Si chiude l’udienza preliminare sul presunto accordo illecito per le Comunali 2019: prima udienza il 6 maggio 2026, due condanne con rito abbreviato
Si è conclusa nel pomeriggio l’udienza preliminare sul presunto patto elettorale politico mafioso legato alle elezioni amministrative del 2019 a Capaccio Paestum.
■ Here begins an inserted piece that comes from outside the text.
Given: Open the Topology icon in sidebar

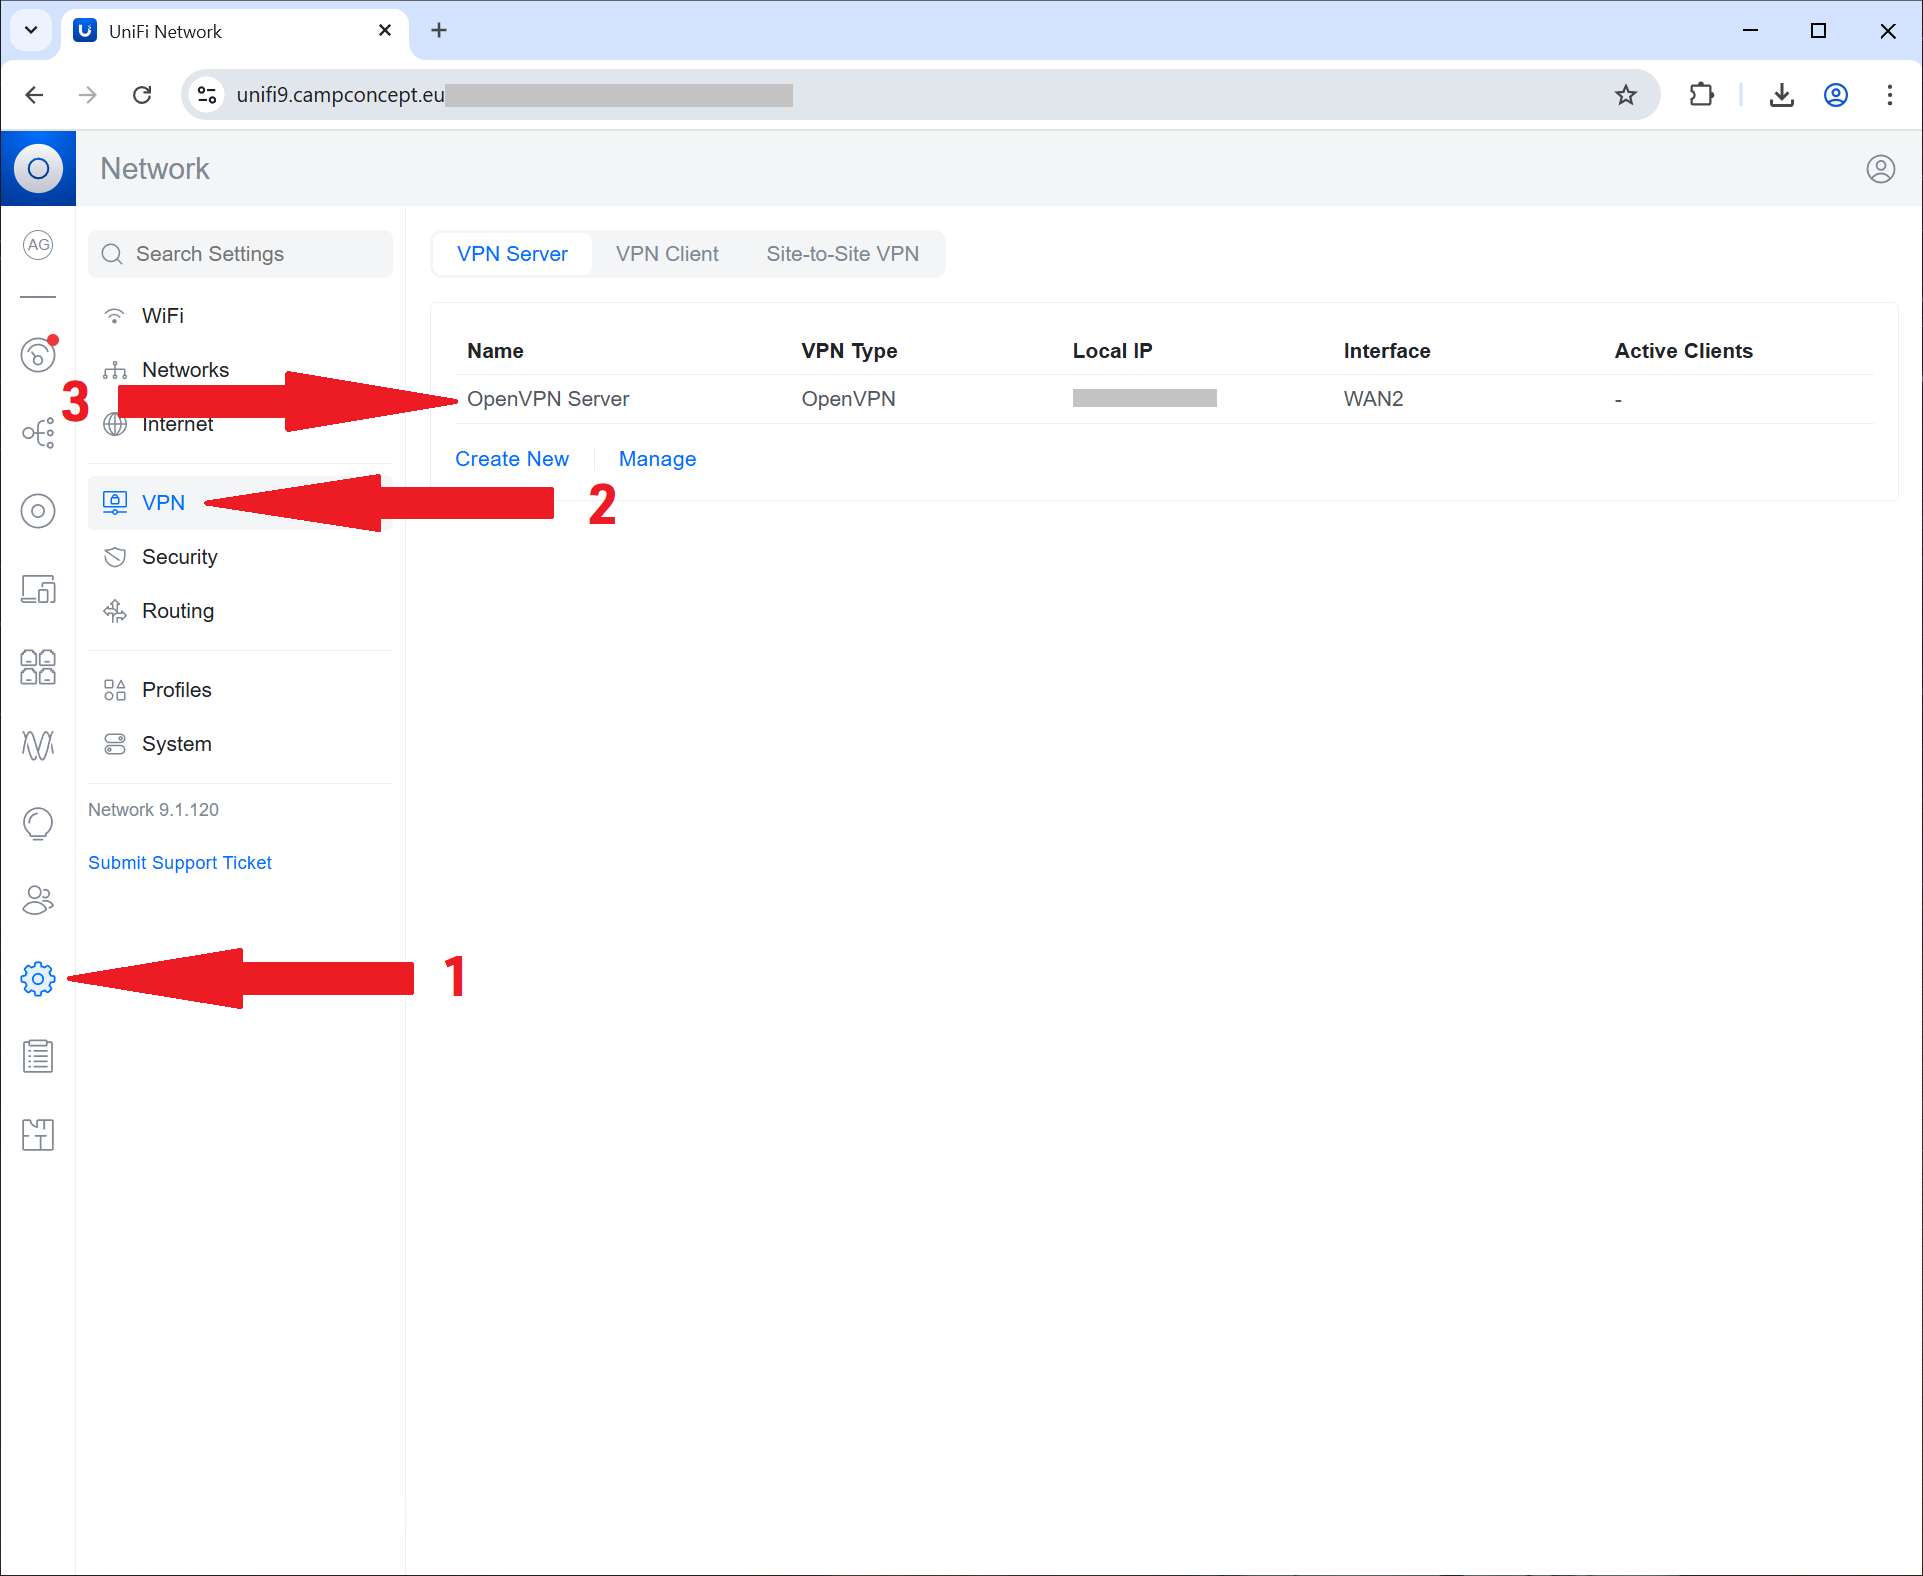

Il gup del Tribunale di Salerno, Brigida Cavasino, accogliendo la richiesta dei pm Elena Guarino e Carlo Rinaldi, ha disposto il rinvio a giudizio per tutti gli imputati coinvolti nell’inchiesta.
Dovranno affrontare il processo l’ex sindaco Franco Alfieri, il pregiudicato capaccese Roberto Squecco, l’allora consorte Stefania Nobili, il vigile urbano Antonio Bernardi, l’addetto al cimitero Michele Pecora e Domenico De Cesare, ritenuto appartenente al cosiddetto “gruppo di Baronissi”. La prima udienza è stata fissata per il 6 maggio 2026 davanti alla terza sezione penale, primo collegio, del Tribunale di Salerno.
Diversa la posizione di Vincenzo De Cesare e Antonio Cosentino, entrambi di Baronissi, che avevano scelto il rito abbreviato. Per loro sono arrivate due condanne: 2 anni e 8 mesi per Vincenzo De Cesare jr, assistito dall’avvocato Pierluigi Spadafora, e 4 anni per Antonio Cosentino, difeso dall’avvocato Antonio Mondelli.
Nel collegio difensivo figurano gli avvocati Mario Turi e Vincenzo Scarlato per Roberto Squecco e Antonio Bernardi, Francesco Raeli per Michele Pecora, Riziero Angeletti per Stefania Nobili e Pierluigi Spadafora per Domenico De Cesare.
Al centro dell’inchiesta vi è l’accusa di scambio elettorale politico mafioso contestata a Franco Alfieri, Roberto Squecco e Stefania Nobili. Secondo l’impianto accusatorio, in occasione delle Comunali del 2019 l’allora sindaco avrebbe accettato la proposta di Squecco di procurargli voti in cambio della promessa di non procedere all’abbattimento del lido Kennedy, stabilimento balneare riconducibile allo stesso Squecco. A rafforzare l’ipotesi accusatoria, secondo la Procura, vi sarebbe stata anche la candidatura di Stefania Nobili in una delle liste collegate ad Alfieri.
Squecco, Bernardi e Pecora dovranno inoltre rispondere di tentata estorsione in concorso aggravata. In base alle contestazioni, il pregiudicato capaccese si sarebbe avvalso dei due sodali per veicolare, anche attraverso l’ex assessore Mariarosaria Picariello, la cui posizione è stata archiviata, minacce e possibili ritorsioni finalizzate a evitare la demolizione del lido.
Le indagini hanno inoltre fatto emergere elementi ritenuti rilevanti dalla Procura anche in relazione al reato di tentato omicidio contestato a Domenico De Cesare ai danni di Michele Squillante e Angelo Genovese, considerato esponente dell’omonimo clan attivo a Baronissi e nelle aree limitrofe.
Nel corso delle attività investigative sarebbero state rinvenute numerose armi nella disponibilità dei baronissesi: tra queste fucili mitragliatori Kalashnikov, mitragliette Uzi, pistole di diverso calibro, una Smith & Wesson calibro 38, un’arma storica a raffica, una pistola monocolpo a penna e un’arma da sparo con mirino, tutte corredate da munizionamento.
La Procura di Salerno ha individuato come parti offese Michele Squillante, Angelo Genovese e lo stesso Franco Alfieri. Secondo quanto ricostruito dagli inquirenti, infatti, Squecco avrebbe anche progettato un attentato dinamitardo ai danni dell’ex sindaco, affidandone l’esecuzione al gruppo di Baronissi. Il piano, sempre secondo l’accusa, non sarebbe stato portato a termine soltanto per il mancato accordo economico tra le parti.
Con il rinvio a giudizio disposto oggi, il procedimento entra ora nella fase dibattimentale, che prenderà il via il prossimo 6 maggio davanti al Tribunale di Salerno.